La Chambre de recours a en effet considéré que l’intention de la société HASBRO avait été de tirer profit des règles du droit des marques de l’Union européenne en créant artificiellement une situation dans laquelle elle n’aurait pas à prouver l’usage sérieux des marques antérieures pour les produits et les services couverts par la marque contestée. Dans ces conditions, son comportement a été considéré comme résultant d’une intention de fausser et de déséquilibrer le régime issu de ce droit tel qu’il a été établi par le législateur de l’Union européenne ce qui a permis de justifier l’annulation de ladite marque.
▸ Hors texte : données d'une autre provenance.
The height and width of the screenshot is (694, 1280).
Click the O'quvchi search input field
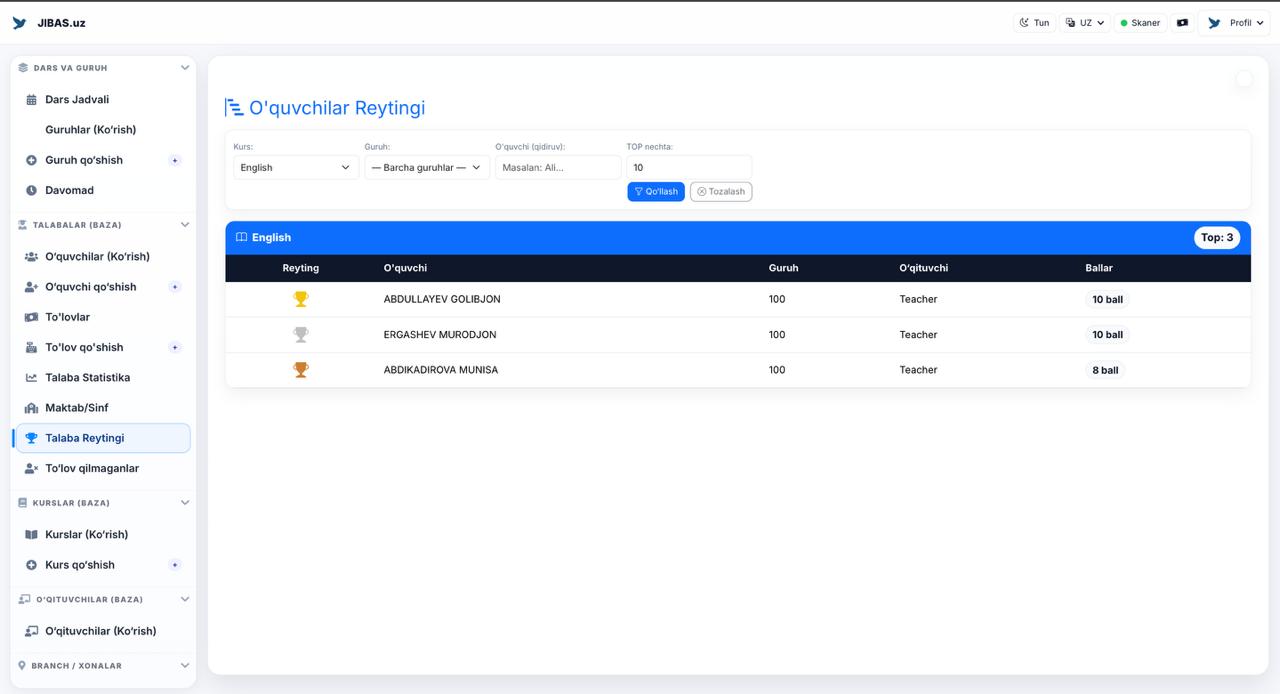pos(558,168)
Le TPIUE, par un jugement du 21 avril 2021, confirmé cette décision de la 2ème Chambre de recours de l’EUIPO et rejeté le recours de la société HASBRO qui voit donc sa marque verbale MONOPOLY déposée en 2011 annulée.

Il est important de souligner que la société HASBRO ne s’était pas cachée dans le cadre de sa défense sur les motivations de son dépôt de marque datant de 2011, à savoir : ne pas avoir à justifier de l’exploitation de sa marque MONOPOLY.

Selon le Tribunal : « un tel comportement ne saurait être considéré comme un comportement légitime, mais doit être considéré comme contraire aux objectifs du règlement no 207/2009, aux principes régissant le droit des marques de l’Union européenne et à la règle relative à la preuve de l’usage» (§ 70).

Le Tribunal avait au préalable dans son jugement approuvé la Chambre de recours qui avait rappelé que ce n’est pas « le fait de réitérer le dépôt d’une marque de l’Union européenne qui a été considéré comme étant révélateur de la mauvaise foi de la requérante, mais le fait que les éléments du dossier démontraient que cette dernière avait délibérément visé à contourner une règle fondamentale du droit des marques de l’Union européenne, à savoir celle relative à la preuve de l’usage, pour en tirer profit au détriment de l’équilibre du régime des marques de l’Union européenne établi par le législateur de l’Union » (§ 69).

Ce n’est donc pas au moyen de dépôts réitérés du même signe pour de mêmes produits et services que les titulaires de marques peuvent espérer échapper au risque de déchéance, sauf à pouvoir justifier par ailleurs du caractère légitime des dépôts.